Anschließend zeterte Trump los, er werde 52 weitere Ziele im Iran angreifen.

[….] Auf Twitter richtete Trump äußerst konfrontative Worte an die Islamische Republik, der er dringend von Vergeltungsakten abriet: Die für Iran und dessen Kultur teils sehr bedeutsamen Orte auf der Liste würden sonst "sehr schnell und sehr hart angegriffen", schrieb er in Großbuchstaben - ebenso wie das Wort "Warnung". Seine Tweet-Serie schloss Trump mit den Worten: "Die USA haben genug von Drohungen!" […..]

(SZ, 05.02.2020)

Die „Schurkenstaaten“, die sich gegen den Willen der USA tatsächlich Atomwaffen beschafft haben; Pakistan und Nord-Korea; sind hingegen nicht nur vollkommen sicher vor US-Angriffen, sondern werden als Partner auf Augenhöhe behandelt.

Iran hat bei seinen beiden großen Nachbarn – dem Irak und Afghanistan – erlebt, wie es einer Nation im Clinch mit den USA ergeht, wenn sie keine Atomwaffen haben. Beide wurden in die Steinzeit gebombt, haben Millionen Tote zu beklagen.

Was also läge näher für Teheran, als möglichst schnell dem Vorbild Nord-Koreas zu folgen?

Es gibt ein drittes Argument, um das Schreckensszenario von „den Mullahs mit der Bombe“ zu entkräften.

Jacque Chirac sprach es 2007 zum allgemeinen Entsetzen aus: Lass die Iraner doch ein, zwei Atombomben haben. Na und? Eingesetzt werden können sie ohnehin nicht, da die Atommacht Israel den ganzen Iran in Minuten zerstören würde.

Die Empörung im Westen war gewaltig.

[….] Jacques Chirac schien zu wissen, wovon er sprach: "Eine Bombe zu haben oder vielleicht ein wenig später eine zweite - nun ja, das ist nicht sehr gefährlich", versicherte Frankreichs Staatschef und oberster Befehlshaber über dessen Atomstreitmacht, vor Journalisten. Im Plauderton fügte er hinzu, Atomwaffen würden Iran nichts nützen, und sollte er damit versuchen, Israel anzugreifen, würde Teheran sofort "dem Erdboden gleich gemacht". Vergeblich versuchte Chirac, seine leichtfertigen Worte zu einem der heikelsten Dossiers der Weltpolitik noch zurückzunehmen. Doch sie gelangten in die Öffentlichkeit, nun ist der Ärger groß. […..]

(Tagesspiegel, 01.02.2007)

Der Ärger war heuchlerisch, denn das Prinzip der gegenseitigen atomaren Abschreckung, hatten die Atommächte seit Dekaden selbst stolz umgesetzt.

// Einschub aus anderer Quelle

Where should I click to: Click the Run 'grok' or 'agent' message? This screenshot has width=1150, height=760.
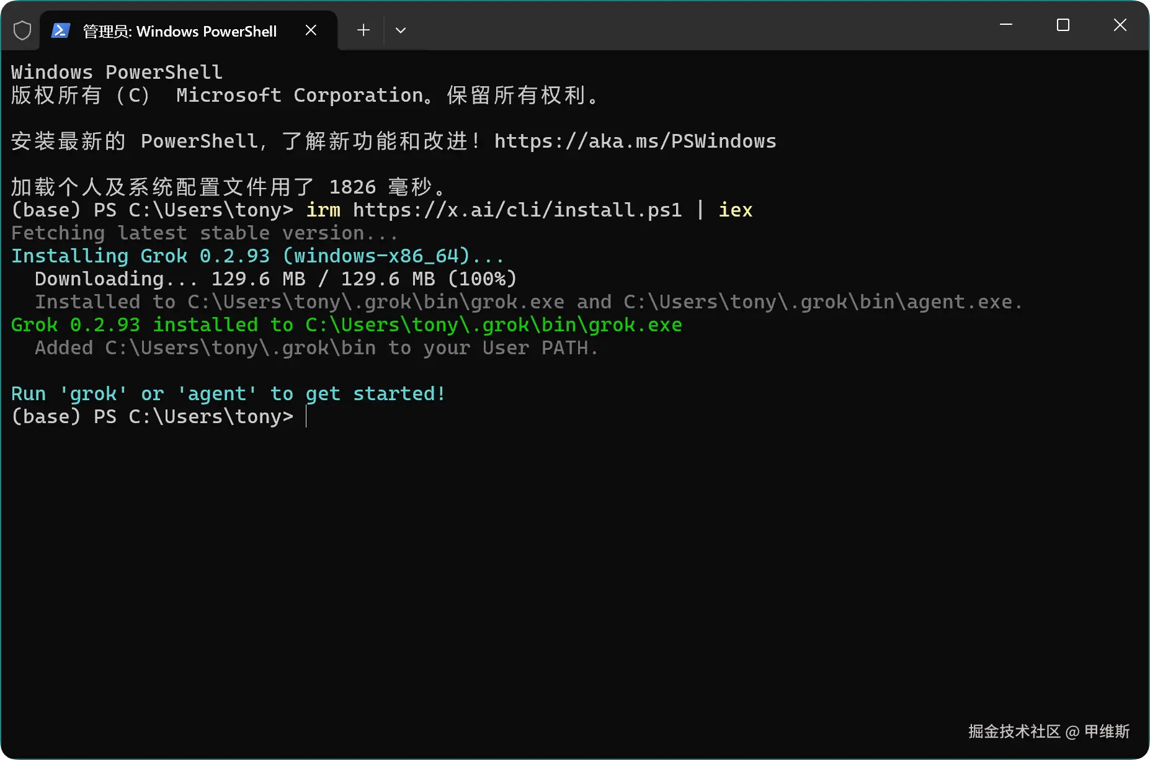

Atomare Abschreckung, also so viel Überkapazität zu haben, daß auch ein Zweitschlag den Gegner bis auf den letzten Mann vernichtet, funktioniert, so lange nicht ein total Wahnsinniger allein über den Einsatzbefehl verfügt.

Nachdem aber Kim-Jong Un am Atomknopf sitzt und Donald Trump vier Jahre am Atomknopf saß, kann es nicht mehr schlimmer kommen.

So verrückt sind die Herrscher in Teheran noch lange nicht.